Third, Erdogan has expressed regret and sadness over the Russian plane incident but has not, in so many words, apologized, as Putin demands. Has Erdogan forgotten how long he waited for Netanyahu to apologize over the Mavi Marmari incident of May 2010? Yet even that apology, offered during the Obama visit of March 2013, didn’t put an end to Erdogan’s anger at Israel.
Then too, the Turkish-Russian clash underlines the fact that nearly each and every air force bombing in the Levant has a different enemy and a different objective. Turkey bombs some Islamists, but mainly dissident Kurds. Russia bombs anyone ostensibly threatening the Assad regime, including moderate Islamists, Turkmen who are closely allied with Turkey and whom Erdogan wishes to protect, and occasionally ISIS. The US and France bomb only ISIS in both Iraq and Syria. Israel, rarely, sends its air force to intercept strategic arms shipments from Assad to Lebanon-based Hezbollah and to retaliate against any and all Islamists threatening its Golan border, including Hezbollah, Iranians and Sunni Islamists.
All parties will now have to take into account that the sophisticated S-400 surface-to-air missiles Russia is deploying in Syria to protect its planes against further Turkish provocations cover the air space of the entire Levant and complicate the situation in the air even further. At a minimum, the fallout from the Turkish-Russian incident renders even less likely than before the prospect of Turkey and Jordan establishing “safe zones” or “no fly zones” across their borders with Syria to accommodate refugees, friendly minorities like the Turkmen and anti-Assad training activities. Under current circumstances that would require Russian concurrence, which is not likely to be forthcoming.

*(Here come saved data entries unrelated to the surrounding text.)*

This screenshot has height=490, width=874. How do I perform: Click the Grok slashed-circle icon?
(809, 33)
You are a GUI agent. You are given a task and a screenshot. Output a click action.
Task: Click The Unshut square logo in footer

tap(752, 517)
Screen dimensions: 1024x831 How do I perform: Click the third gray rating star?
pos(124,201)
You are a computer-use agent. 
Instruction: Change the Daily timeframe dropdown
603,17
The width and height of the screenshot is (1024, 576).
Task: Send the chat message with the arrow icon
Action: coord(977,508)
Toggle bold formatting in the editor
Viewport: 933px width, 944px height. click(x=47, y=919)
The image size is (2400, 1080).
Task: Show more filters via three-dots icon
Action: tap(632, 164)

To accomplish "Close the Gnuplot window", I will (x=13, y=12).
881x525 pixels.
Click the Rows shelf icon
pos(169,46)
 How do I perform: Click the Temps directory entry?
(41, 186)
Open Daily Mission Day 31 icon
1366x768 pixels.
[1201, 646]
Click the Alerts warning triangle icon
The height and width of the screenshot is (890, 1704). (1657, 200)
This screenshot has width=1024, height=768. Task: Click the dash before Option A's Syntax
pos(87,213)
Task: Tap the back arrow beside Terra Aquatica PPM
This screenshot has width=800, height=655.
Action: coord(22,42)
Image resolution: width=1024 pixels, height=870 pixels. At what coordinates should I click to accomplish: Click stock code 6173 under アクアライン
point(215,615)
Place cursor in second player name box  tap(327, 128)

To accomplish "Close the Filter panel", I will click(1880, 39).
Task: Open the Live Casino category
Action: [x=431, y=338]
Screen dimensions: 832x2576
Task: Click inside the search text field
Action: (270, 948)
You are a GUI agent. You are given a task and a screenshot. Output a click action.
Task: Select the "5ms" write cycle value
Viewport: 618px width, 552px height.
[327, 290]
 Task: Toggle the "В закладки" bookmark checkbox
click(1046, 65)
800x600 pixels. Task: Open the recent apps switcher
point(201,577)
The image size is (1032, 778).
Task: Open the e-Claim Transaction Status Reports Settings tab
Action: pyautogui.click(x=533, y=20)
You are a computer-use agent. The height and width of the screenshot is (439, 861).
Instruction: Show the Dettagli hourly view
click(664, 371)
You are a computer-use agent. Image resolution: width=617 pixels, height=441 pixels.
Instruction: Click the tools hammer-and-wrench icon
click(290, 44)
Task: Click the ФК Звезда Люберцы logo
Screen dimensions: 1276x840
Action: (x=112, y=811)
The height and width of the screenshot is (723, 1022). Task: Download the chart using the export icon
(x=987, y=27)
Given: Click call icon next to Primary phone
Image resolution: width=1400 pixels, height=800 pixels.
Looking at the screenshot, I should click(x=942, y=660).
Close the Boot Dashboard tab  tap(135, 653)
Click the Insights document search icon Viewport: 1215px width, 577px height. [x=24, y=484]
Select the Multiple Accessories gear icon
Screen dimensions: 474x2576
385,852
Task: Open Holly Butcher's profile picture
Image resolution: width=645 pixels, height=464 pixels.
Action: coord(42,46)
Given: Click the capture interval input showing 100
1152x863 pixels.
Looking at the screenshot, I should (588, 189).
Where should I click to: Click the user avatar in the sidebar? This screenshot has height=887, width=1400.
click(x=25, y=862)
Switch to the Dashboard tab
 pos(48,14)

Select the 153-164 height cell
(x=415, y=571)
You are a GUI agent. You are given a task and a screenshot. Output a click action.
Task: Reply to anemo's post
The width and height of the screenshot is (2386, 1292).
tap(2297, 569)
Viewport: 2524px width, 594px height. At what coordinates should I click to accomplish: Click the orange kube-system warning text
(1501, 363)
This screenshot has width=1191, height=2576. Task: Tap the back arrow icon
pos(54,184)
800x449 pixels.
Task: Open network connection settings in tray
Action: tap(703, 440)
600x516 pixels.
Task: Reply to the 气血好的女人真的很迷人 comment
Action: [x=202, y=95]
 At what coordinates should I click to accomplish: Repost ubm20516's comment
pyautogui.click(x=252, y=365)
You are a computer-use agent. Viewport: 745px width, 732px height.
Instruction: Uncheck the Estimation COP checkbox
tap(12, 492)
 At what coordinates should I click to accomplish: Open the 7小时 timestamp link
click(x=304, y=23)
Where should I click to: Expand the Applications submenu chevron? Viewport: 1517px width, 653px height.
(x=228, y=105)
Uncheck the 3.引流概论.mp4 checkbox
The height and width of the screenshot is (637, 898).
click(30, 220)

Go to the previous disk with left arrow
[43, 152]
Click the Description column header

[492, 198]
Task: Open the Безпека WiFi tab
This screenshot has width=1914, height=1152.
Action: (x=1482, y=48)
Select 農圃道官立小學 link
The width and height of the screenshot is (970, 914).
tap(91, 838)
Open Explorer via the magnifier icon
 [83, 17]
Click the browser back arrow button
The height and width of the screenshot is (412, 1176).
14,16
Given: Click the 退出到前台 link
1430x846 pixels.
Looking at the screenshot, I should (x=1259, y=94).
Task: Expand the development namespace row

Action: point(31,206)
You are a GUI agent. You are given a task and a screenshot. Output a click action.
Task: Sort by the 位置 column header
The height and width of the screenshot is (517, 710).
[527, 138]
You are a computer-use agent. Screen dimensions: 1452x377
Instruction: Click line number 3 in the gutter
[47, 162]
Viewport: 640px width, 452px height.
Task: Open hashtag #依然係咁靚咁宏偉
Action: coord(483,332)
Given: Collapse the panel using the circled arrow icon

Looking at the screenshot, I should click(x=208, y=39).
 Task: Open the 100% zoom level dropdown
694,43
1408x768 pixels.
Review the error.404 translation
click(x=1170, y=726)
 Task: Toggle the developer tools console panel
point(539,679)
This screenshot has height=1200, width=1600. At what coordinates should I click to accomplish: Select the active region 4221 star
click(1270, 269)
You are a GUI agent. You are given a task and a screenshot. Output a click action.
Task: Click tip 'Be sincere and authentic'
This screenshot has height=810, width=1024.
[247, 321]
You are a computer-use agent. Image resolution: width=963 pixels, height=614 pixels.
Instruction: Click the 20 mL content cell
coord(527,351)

Finally, the Ottoman (Turkish) empire and Czarist Russia are old enemies, and both are ancient enemies of the Safavid (Persian-Iranian) empire. In this part of the world such past glories are not forgotten. Not only is the fate of Syria’s Turkmen a bone of contention between modern-day Turkey and Assad’s ally Russia. The latter aspires to maintain its hegemony over the Turkic-speaking “stans” of Central Asia--formerly part of the Soviet Union--while Turkey also sees them as part of its sphere of influence. And Turks are angry over Russia’s treatment of the Crimean Tatars, yet another Turkic people in the region, following Moscow’s takeover of Crimea. Yet at this point it is also fair to assess that neither Russia nor Turkey nor Iran has succeeded very well at reviving hegemony over ancient spheres of influence.
Throw in the obvious clash between two highly authoritative rulers, Putin and Erdogan, and Russian-Turkish relations could heat up even more. NATO, of which Turkey is a member, is not happy with the prospect of being dragged into any more tension with Russia than that engendered already by the Ukraine imbroglio. Erdogan, on the other hand, is leveraging the incident with Russia, along with the Syrian refugee problem, to ask to reopen Turkey’s European Union membership file and hasten the processing of its application. A senior Turkish official just told the EU that “even Israel wants us to join.”
Indeed, Israel used to advocate in favor of Turkish EU membership, on the theory that if the Europeans could absorb a major Muslim state they could absorb a Jewish state too. That position doesn’t seem particularly relevant today in view of Turkish-Israeli and European-Israeli tensions over the Palestinian issue. Still, the Turkish statement is music to Israel’s ears insofar as Jerusalem stands to benefit from Turkish-Russian tension. Russia might import Israel’s fruits and vegetables to replace those it used to buy in Turkey. And Turkey, with few enthusiastic allies and facing a threat of energy sanctions by Russia, could yet warm up to the idea of purchasing Israeli Mediterranean gas.